# THE TASK
The lines from the one containing "Click the rock nuts item icon" through the final line of the listing below are what the answer must repeat, exactly and only, leaving pictures out.

# MATERIAL SUPPLIED
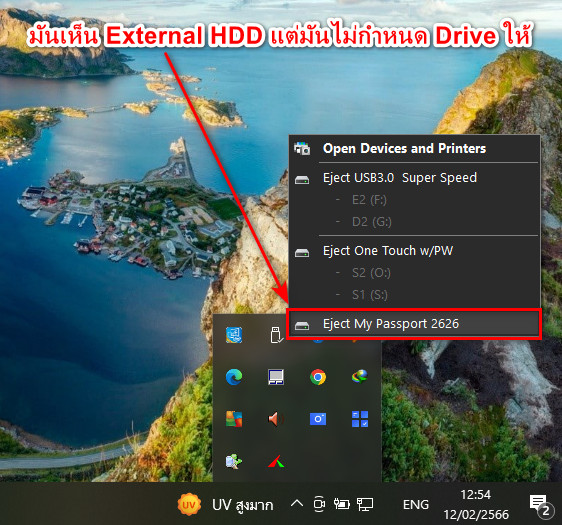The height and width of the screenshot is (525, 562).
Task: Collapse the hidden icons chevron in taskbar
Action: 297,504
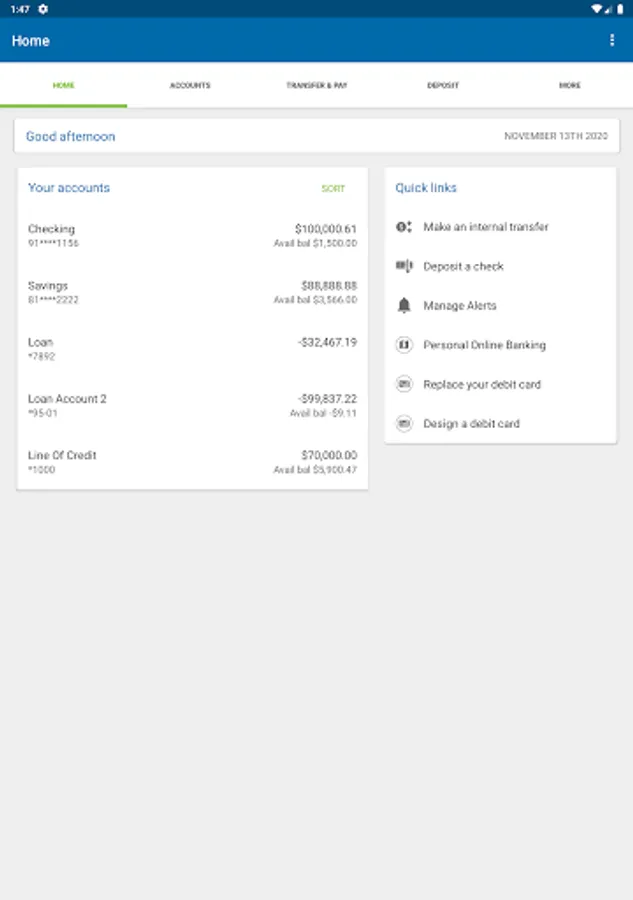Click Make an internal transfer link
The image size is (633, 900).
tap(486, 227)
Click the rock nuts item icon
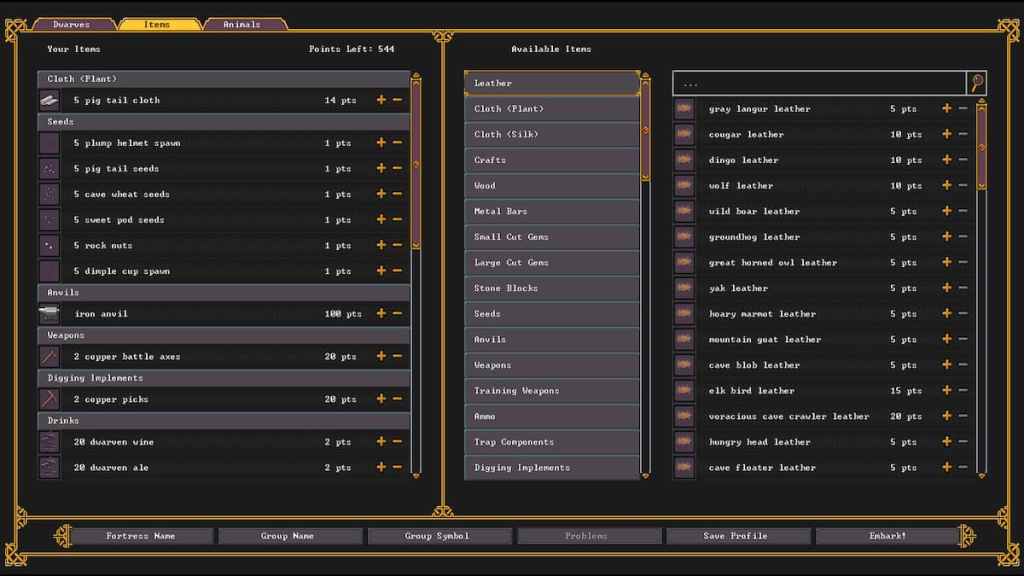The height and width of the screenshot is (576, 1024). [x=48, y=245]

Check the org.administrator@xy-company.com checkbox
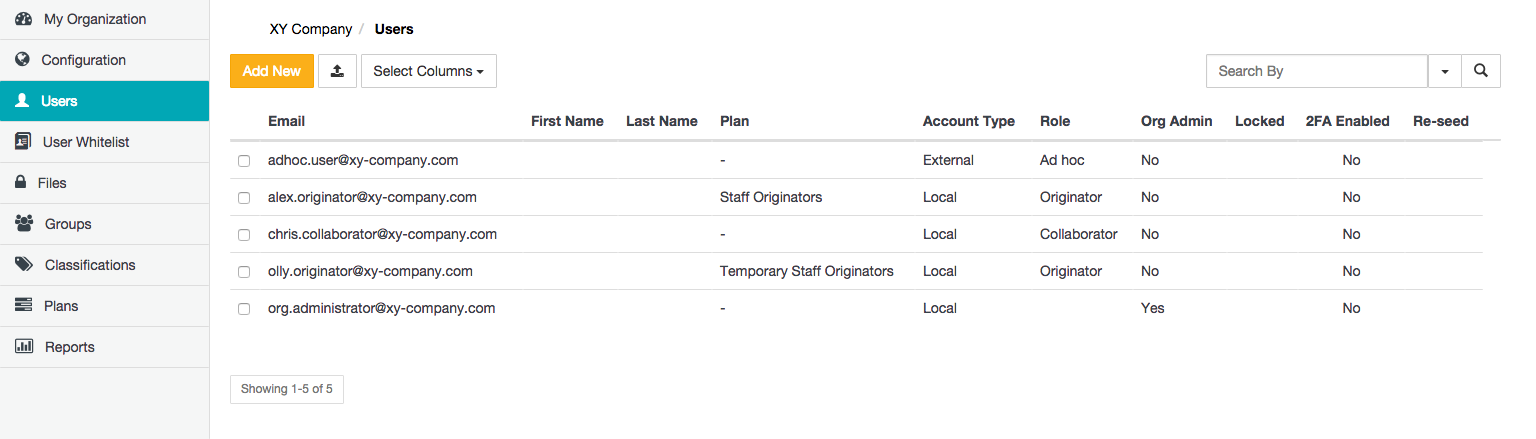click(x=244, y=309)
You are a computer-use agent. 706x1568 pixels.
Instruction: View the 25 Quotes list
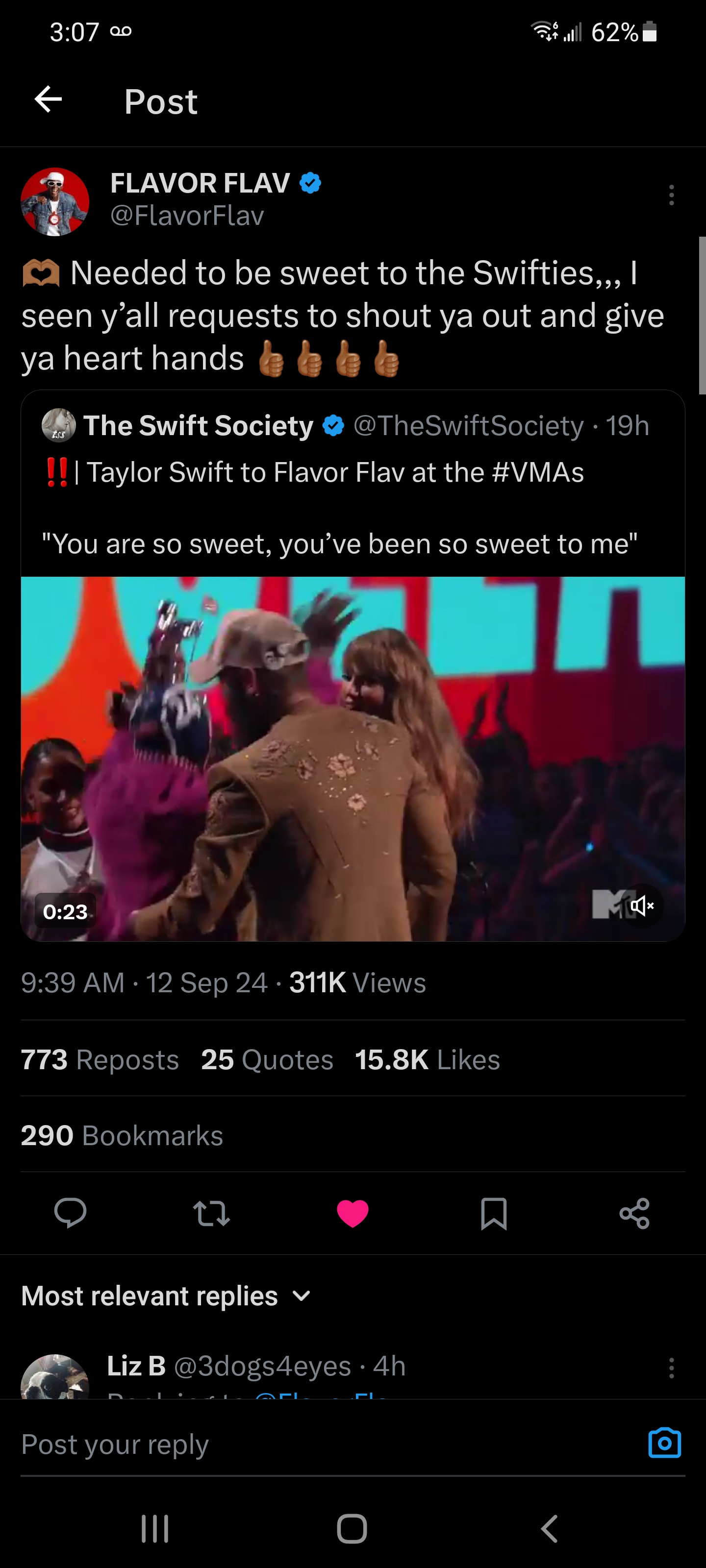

# ANSWER TO THIS TASK
Click the rock nuts item icon
The height and width of the screenshot is (576, 1024). [x=48, y=245]

Check the org.administrator@xy-company.com checkbox
click(x=244, y=309)
You are a computer-use agent. 706x1568 pixels.
Instruction: View the 25 Quotes list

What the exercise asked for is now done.